## Required action
With the pictures left out, restate exactly the part below that opens with the line containing "Instruction: React with the emoji smiley icon" and closes with the line containing "Expand the localSelectors tree entry".

## Given data
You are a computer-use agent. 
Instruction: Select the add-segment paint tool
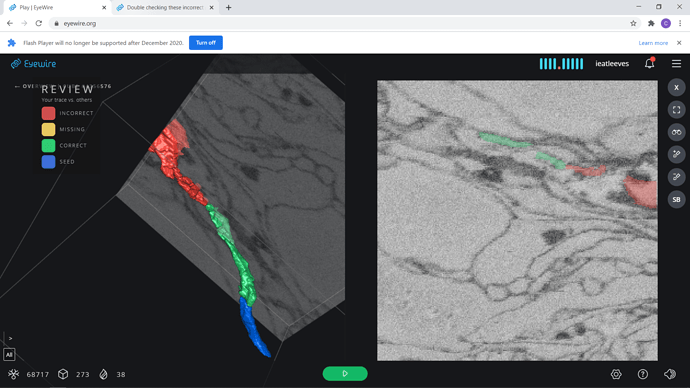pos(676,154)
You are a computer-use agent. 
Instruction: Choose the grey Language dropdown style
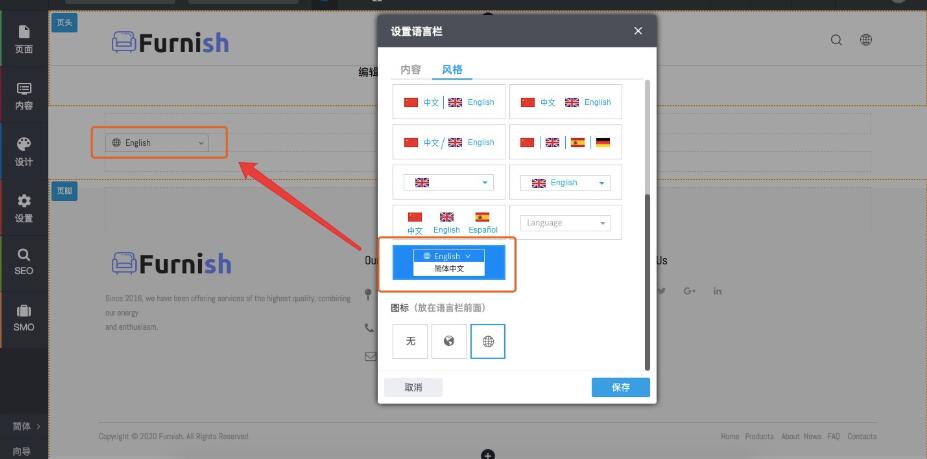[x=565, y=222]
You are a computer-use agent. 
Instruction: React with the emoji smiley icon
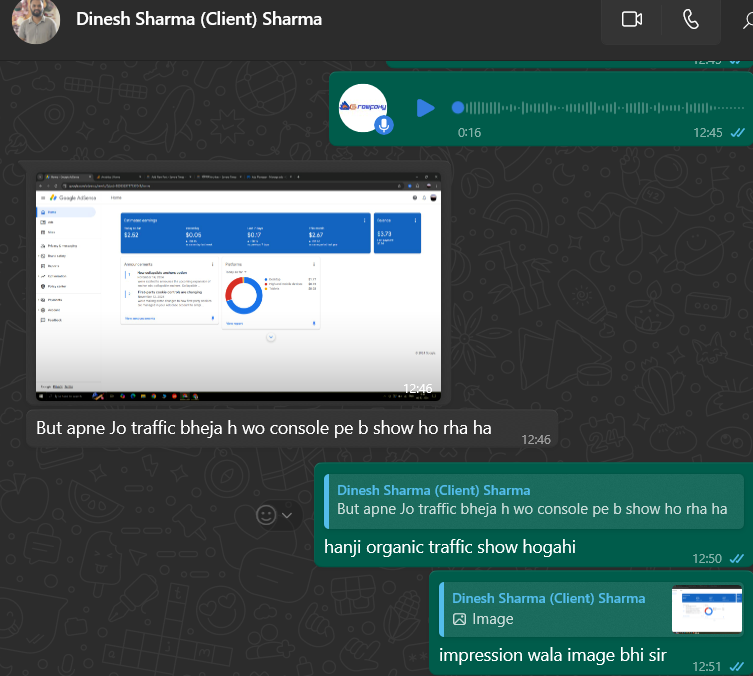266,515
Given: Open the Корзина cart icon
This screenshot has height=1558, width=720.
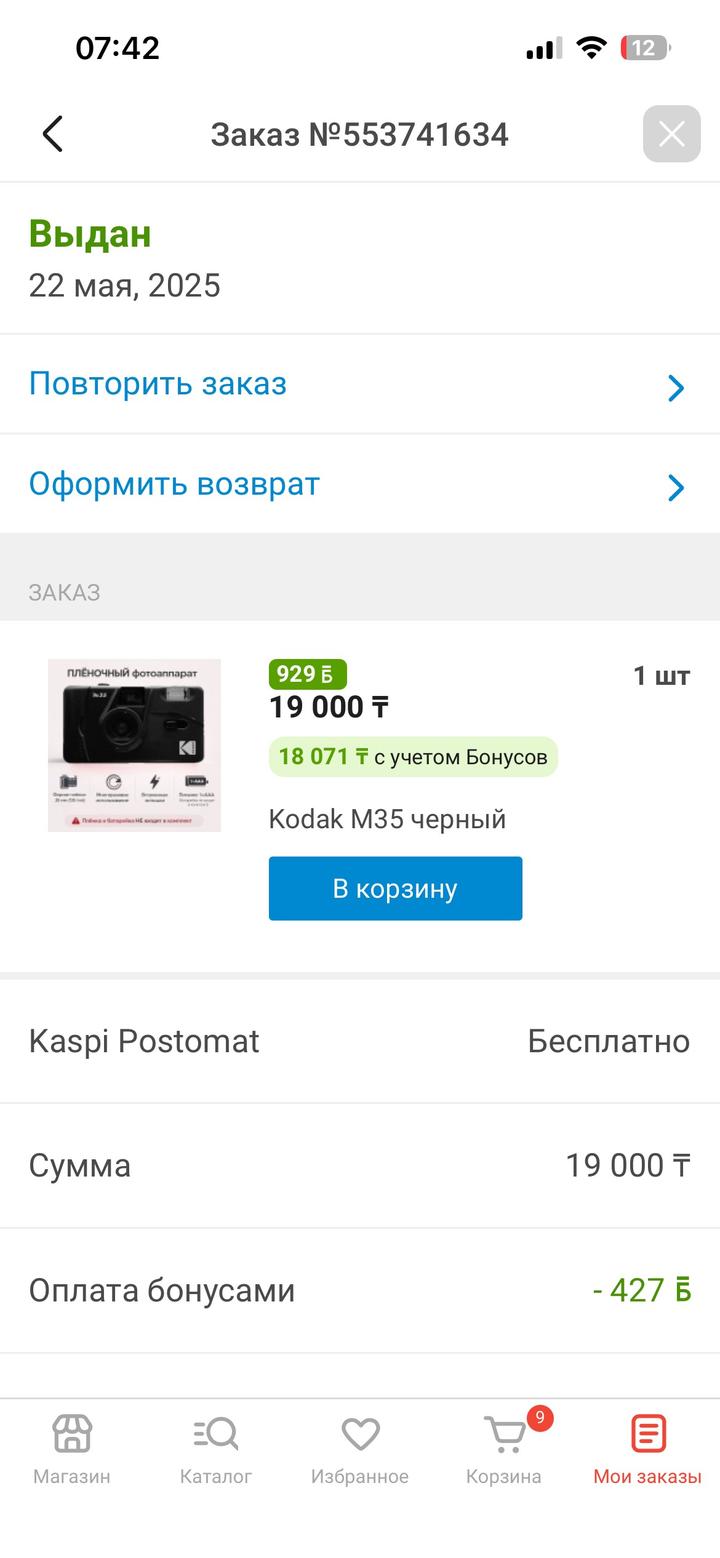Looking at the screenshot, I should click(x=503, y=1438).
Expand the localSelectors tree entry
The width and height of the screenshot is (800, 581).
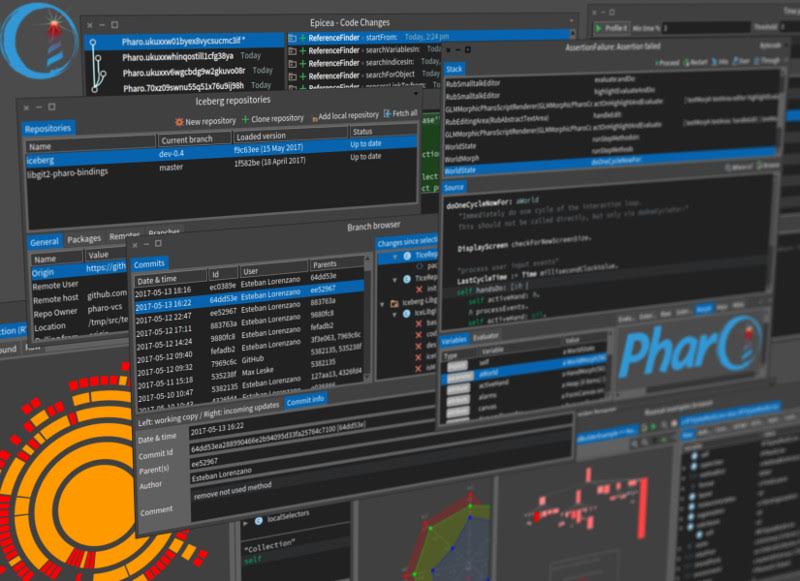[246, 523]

==

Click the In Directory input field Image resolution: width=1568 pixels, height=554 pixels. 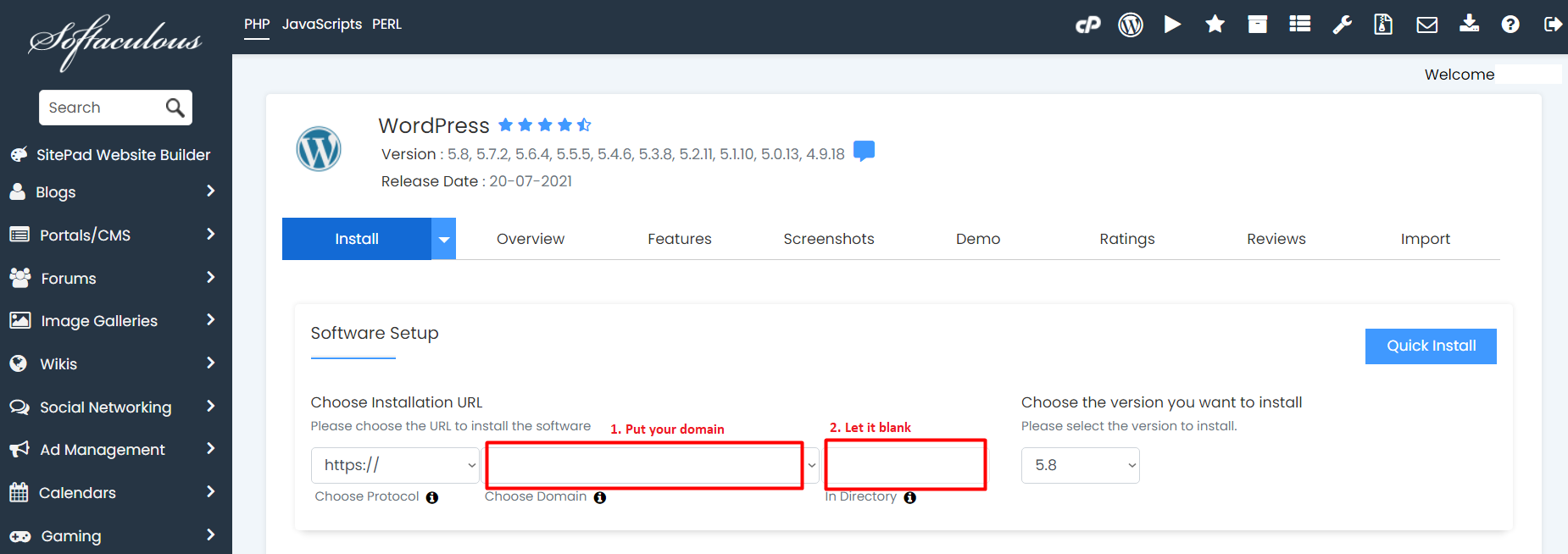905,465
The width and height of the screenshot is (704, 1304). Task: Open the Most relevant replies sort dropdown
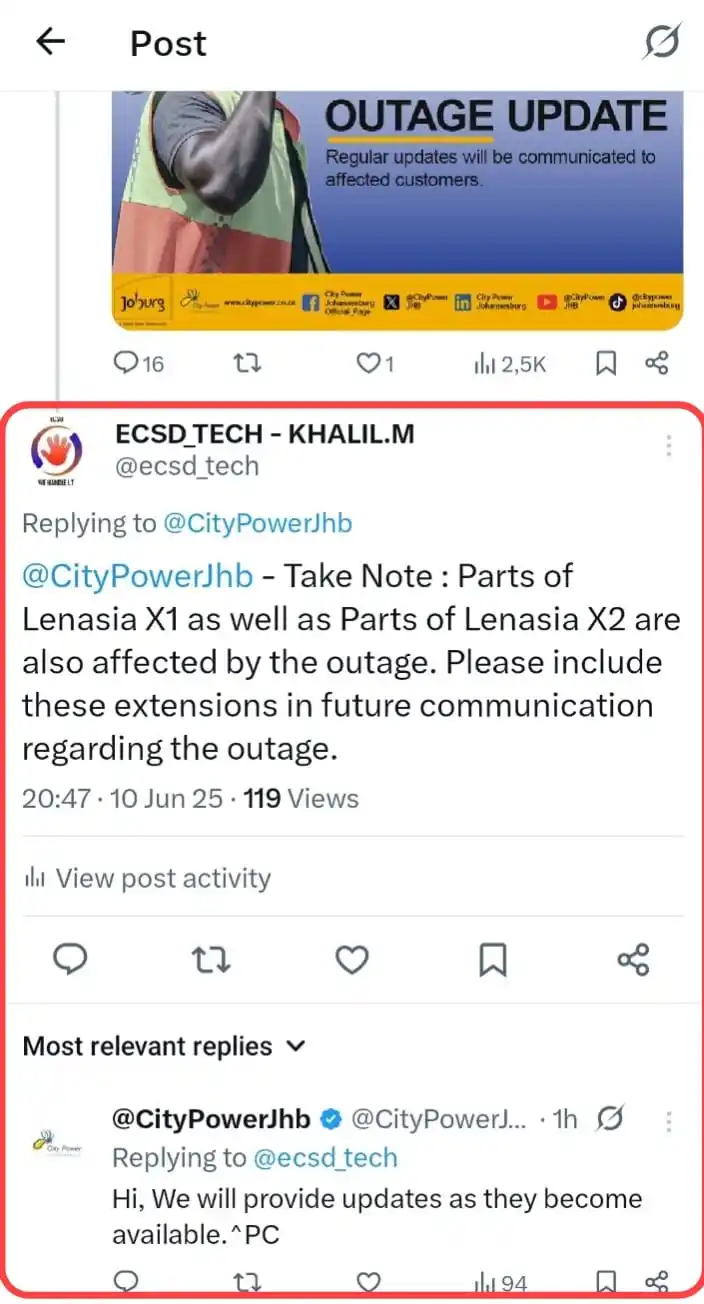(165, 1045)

* * *

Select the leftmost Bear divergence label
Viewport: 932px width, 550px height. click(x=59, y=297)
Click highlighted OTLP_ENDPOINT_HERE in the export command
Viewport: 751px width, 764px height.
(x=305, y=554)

## Answer to this exercise
Instruction: React with the emoji smiley icon
266,515
Given: Open the Корзина cart icon
This screenshot has height=1558, width=720.
Looking at the screenshot, I should click(x=503, y=1438).
Expand the localSelectors tree entry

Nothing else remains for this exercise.